> [Work item] Repeat the entries in full. Each line must match exactly.

> [Given information]
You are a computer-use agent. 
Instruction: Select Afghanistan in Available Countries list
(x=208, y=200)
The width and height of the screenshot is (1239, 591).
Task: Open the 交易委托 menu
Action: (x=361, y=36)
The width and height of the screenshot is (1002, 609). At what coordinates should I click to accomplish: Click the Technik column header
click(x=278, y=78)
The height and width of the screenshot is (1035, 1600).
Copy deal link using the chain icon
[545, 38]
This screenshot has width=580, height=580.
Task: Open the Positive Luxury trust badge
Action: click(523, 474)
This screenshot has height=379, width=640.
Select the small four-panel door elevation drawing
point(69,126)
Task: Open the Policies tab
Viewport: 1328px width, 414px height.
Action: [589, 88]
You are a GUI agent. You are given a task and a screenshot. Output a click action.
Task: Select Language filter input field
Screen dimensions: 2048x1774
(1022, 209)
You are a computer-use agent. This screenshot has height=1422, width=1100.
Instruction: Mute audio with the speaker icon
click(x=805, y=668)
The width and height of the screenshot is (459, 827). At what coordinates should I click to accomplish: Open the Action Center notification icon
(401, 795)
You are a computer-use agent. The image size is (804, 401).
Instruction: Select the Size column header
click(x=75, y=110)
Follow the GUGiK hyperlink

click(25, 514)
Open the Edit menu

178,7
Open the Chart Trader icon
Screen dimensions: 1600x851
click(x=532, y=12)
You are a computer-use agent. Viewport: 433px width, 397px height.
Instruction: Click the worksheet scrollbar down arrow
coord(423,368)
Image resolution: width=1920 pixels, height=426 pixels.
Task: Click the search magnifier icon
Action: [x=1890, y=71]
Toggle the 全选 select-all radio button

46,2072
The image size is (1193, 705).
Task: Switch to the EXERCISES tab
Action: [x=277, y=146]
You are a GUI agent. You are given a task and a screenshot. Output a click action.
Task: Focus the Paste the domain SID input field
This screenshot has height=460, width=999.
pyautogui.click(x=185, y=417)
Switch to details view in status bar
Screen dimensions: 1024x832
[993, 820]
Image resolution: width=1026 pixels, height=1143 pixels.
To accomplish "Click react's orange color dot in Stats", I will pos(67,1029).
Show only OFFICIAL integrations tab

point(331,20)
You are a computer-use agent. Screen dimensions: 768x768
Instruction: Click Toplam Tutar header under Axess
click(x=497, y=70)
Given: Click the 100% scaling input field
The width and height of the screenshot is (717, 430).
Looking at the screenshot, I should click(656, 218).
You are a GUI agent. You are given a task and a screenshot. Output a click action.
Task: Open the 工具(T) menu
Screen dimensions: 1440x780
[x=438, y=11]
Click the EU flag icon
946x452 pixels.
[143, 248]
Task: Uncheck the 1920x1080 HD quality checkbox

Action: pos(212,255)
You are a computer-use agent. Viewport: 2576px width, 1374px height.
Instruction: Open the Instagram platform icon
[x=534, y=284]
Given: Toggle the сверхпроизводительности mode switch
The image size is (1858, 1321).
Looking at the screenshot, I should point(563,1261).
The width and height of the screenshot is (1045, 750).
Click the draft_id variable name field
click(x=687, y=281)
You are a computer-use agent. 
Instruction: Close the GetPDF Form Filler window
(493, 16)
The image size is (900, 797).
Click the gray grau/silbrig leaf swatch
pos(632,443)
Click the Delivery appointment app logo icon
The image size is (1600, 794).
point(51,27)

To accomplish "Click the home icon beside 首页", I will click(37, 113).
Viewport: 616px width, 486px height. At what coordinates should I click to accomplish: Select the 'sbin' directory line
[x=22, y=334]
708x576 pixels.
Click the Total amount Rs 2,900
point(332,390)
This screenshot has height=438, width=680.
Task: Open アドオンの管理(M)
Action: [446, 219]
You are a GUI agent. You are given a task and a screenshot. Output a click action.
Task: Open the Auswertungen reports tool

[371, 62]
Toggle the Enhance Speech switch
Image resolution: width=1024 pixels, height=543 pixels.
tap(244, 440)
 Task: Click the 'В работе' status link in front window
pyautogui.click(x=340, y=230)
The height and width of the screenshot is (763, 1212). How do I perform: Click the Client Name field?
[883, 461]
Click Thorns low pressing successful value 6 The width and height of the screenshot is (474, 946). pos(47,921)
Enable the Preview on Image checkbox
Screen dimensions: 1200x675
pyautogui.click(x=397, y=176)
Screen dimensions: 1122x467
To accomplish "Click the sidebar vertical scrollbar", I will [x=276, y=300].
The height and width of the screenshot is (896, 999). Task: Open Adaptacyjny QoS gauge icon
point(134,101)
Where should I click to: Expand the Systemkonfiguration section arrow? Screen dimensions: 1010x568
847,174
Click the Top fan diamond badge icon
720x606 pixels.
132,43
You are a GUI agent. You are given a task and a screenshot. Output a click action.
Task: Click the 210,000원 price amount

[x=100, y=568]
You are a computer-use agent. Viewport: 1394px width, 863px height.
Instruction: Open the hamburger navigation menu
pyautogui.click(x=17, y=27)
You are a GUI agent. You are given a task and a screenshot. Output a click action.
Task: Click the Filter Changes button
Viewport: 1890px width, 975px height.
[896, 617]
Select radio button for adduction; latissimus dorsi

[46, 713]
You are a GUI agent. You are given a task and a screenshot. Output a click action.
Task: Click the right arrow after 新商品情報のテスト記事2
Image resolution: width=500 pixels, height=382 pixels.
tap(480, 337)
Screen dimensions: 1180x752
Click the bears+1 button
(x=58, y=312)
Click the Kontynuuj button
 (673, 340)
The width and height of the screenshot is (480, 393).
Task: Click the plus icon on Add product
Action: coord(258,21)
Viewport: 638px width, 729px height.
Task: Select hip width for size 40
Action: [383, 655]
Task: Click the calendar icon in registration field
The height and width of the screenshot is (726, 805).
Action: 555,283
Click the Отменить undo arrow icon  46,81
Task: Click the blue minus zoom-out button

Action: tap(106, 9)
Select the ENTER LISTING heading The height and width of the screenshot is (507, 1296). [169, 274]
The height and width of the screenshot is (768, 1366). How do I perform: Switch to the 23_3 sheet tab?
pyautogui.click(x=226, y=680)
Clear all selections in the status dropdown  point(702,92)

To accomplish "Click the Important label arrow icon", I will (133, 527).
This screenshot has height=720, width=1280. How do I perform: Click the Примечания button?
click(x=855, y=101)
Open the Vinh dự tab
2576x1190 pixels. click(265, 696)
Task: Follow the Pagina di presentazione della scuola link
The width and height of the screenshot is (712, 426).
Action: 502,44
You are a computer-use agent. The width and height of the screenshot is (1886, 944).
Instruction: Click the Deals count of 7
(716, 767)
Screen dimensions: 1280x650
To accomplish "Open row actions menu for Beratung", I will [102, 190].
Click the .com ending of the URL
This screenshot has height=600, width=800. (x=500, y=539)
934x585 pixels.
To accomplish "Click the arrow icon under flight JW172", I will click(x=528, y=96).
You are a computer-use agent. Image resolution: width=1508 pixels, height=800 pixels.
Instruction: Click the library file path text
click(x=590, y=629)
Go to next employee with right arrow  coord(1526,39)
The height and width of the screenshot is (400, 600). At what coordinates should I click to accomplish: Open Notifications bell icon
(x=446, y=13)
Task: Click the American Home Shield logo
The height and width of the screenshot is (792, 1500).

> [Response to this exercise]
You are a computer-use agent. 
Instruction: Select Afghanistan in Available Countries list
(x=208, y=200)
The width and height of the screenshot is (1239, 591).
Task: Open the 交易委托 menu
Action: (x=361, y=36)
The width and height of the screenshot is (1002, 609). At what coordinates should I click to accomplish: Click the Technik column header
click(x=278, y=78)
The height and width of the screenshot is (1035, 1600).
Copy deal link using the chain icon
[545, 38]
This screenshot has width=580, height=580.
Task: Open the Positive Luxury trust badge
Action: click(523, 474)
This screenshot has height=379, width=640.
Select the small four-panel door elevation drawing
point(69,126)
Task: Open the Policies tab
Viewport: 1328px width, 414px height.
Action: [589, 88]
You are a GUI agent. You are given a task and a screenshot. Output a click action.
Task: Select Language filter input field
Screen dimensions: 2048x1774
(1022, 209)
You are a computer-use agent. This screenshot has height=1422, width=1100.
Instruction: Mute audio with the speaker icon
click(x=805, y=668)
The width and height of the screenshot is (459, 827). At what coordinates should I click to accomplish: Open the Action Center notification icon
(401, 795)
You are a computer-use agent. The image size is (804, 401).
Instruction: Select the Size column header
click(x=75, y=110)
Follow the GUGiK hyperlink

click(25, 514)
Open the Edit menu

178,7
Open the Chart Trader icon
Screen dimensions: 1600x851
click(x=532, y=12)
You are a computer-use agent. Viewport: 433px width, 397px height.
Instruction: Click the worksheet scrollbar down arrow
coord(423,368)
Image resolution: width=1920 pixels, height=426 pixels.
Task: Click the search magnifier icon
Action: [x=1890, y=71]
Toggle the 全选 select-all radio button

46,2072
The image size is (1193, 705).
Task: Switch to the EXERCISES tab
Action: [x=277, y=146]
You are a GUI agent. You are given a task and a screenshot. Output a click action.
Task: Focus the Paste the domain SID input field
This screenshot has height=460, width=999.
pyautogui.click(x=185, y=417)
Switch to details view in status bar
Screen dimensions: 1024x832
[993, 820]
Image resolution: width=1026 pixels, height=1143 pixels.
To accomplish "Click react's orange color dot in Stats", I will pos(67,1029).
Show only OFFICIAL integrations tab

point(331,20)
You are a computer-use agent. Screen dimensions: 768x768
Instruction: Click Toplam Tutar header under Axess
click(x=497, y=70)
Given: Click the 100% scaling input field
The width and height of the screenshot is (717, 430).
Looking at the screenshot, I should click(656, 218).
You are a GUI agent. You are given a task and a screenshot. Output a click action.
Task: Open the 工具(T) menu
Screen dimensions: 1440x780
[x=438, y=11]
Click the EU flag icon
946x452 pixels.
[143, 248]
Task: Uncheck the 1920x1080 HD quality checkbox

Action: pos(212,255)
You are a computer-use agent. Viewport: 2576px width, 1374px height.
Instruction: Open the Instagram platform icon
[x=534, y=284]
Given: Toggle the сверхпроизводительности mode switch
The image size is (1858, 1321).
Looking at the screenshot, I should point(563,1261).
The width and height of the screenshot is (1045, 750).
Click the draft_id variable name field
click(x=687, y=281)
You are a computer-use agent. 
Instruction: Close the GetPDF Form Filler window
(493, 16)
The image size is (900, 797).
Click the gray grau/silbrig leaf swatch
pos(632,443)
Click the Delivery appointment app logo icon
The image size is (1600, 794).
point(51,27)

To accomplish "Click the home icon beside 首页", I will click(37, 113).
Viewport: 616px width, 486px height. At what coordinates should I click to accomplish: Select the 'sbin' directory line
[x=22, y=334]
708x576 pixels.
Click the Total amount Rs 2,900
point(332,390)
This screenshot has height=438, width=680.
Task: Open アドオンの管理(M)
Action: [446, 219]
You are a GUI agent. You are given a task and a screenshot. Output a click action.
Task: Open the Auswertungen reports tool

[371, 62]
Toggle the Enhance Speech switch
Image resolution: width=1024 pixels, height=543 pixels.
tap(244, 440)
 Task: Click the 'В работе' status link in front window
pyautogui.click(x=340, y=230)
The height and width of the screenshot is (763, 1212). How do I perform: Click the Client Name field?
[883, 461]
Click Thorns low pressing successful value 6 The width and height of the screenshot is (474, 946). pos(47,921)
Enable the Preview on Image checkbox
Screen dimensions: 1200x675
pyautogui.click(x=397, y=176)
Screen dimensions: 1122x467
To accomplish "Click the sidebar vertical scrollbar", I will [x=276, y=300].
The height and width of the screenshot is (896, 999). Task: Open Adaptacyjny QoS gauge icon
point(134,101)
Where should I click to: Expand the Systemkonfiguration section arrow? Screen dimensions: 1010x568
847,174
Click the Top fan diamond badge icon
720x606 pixels.
132,43
You are a GUI agent. You are given a task and a screenshot. Output a click action.
Task: Click the 210,000원 price amount

[x=100, y=568]
You are a computer-use agent. Viewport: 1394px width, 863px height.
Instruction: Open the hamburger navigation menu
pyautogui.click(x=17, y=27)
You are a GUI agent. You are given a task and a screenshot. Output a click action.
Task: Click the Filter Changes button
Viewport: 1890px width, 975px height.
[896, 617]
Select radio button for adduction; latissimus dorsi

[46, 713]
You are a GUI agent. You are given a task and a screenshot. Output a click action.
Task: Click the right arrow after 新商品情報のテスト記事2
Image resolution: width=500 pixels, height=382 pixels.
tap(480, 337)
Screen dimensions: 1180x752
Click the bears+1 button
(x=58, y=312)
Click the Kontynuuj button
 (673, 340)
The width and height of the screenshot is (480, 393).
Task: Click the plus icon on Add product
Action: coord(258,21)
Viewport: 638px width, 729px height.
Task: Select hip width for size 40
Action: [383, 655]
Task: Click the calendar icon in registration field
The height and width of the screenshot is (726, 805).
Action: 555,283
Click the Отменить undo arrow icon  46,81
Task: Click the blue minus zoom-out button

Action: tap(106, 9)
Select the ENTER LISTING heading The height and width of the screenshot is (507, 1296). [169, 274]
The height and width of the screenshot is (768, 1366). How do I perform: Switch to the 23_3 sheet tab?
pyautogui.click(x=226, y=680)
Clear all selections in the status dropdown  point(702,92)

To accomplish "Click the Important label arrow icon", I will (133, 527).
This screenshot has height=720, width=1280. How do I perform: Click the Примечания button?
click(x=855, y=101)
Open the Vinh dự tab
2576x1190 pixels. click(265, 696)
Task: Follow the Pagina di presentazione della scuola link
The width and height of the screenshot is (712, 426).
Action: 502,44
You are a computer-use agent. The width and height of the screenshot is (1886, 944).
Instruction: Click the Deals count of 7
(716, 767)
Screen dimensions: 1280x650
To accomplish "Open row actions menu for Beratung", I will [102, 190].
Click the .com ending of the URL
This screenshot has height=600, width=800. (x=500, y=539)
934x585 pixels.
To accomplish "Click the arrow icon under flight JW172", I will click(x=528, y=96).
You are a computer-use agent. Image resolution: width=1508 pixels, height=800 pixels.
Instruction: Click the library file path text
click(x=590, y=629)
Go to next employee with right arrow  coord(1526,39)
The height and width of the screenshot is (400, 600). At what coordinates should I click to accomplish: Open Notifications bell icon
(x=446, y=13)
Task: Click the American Home Shield logo
The height and width of the screenshot is (792, 1500).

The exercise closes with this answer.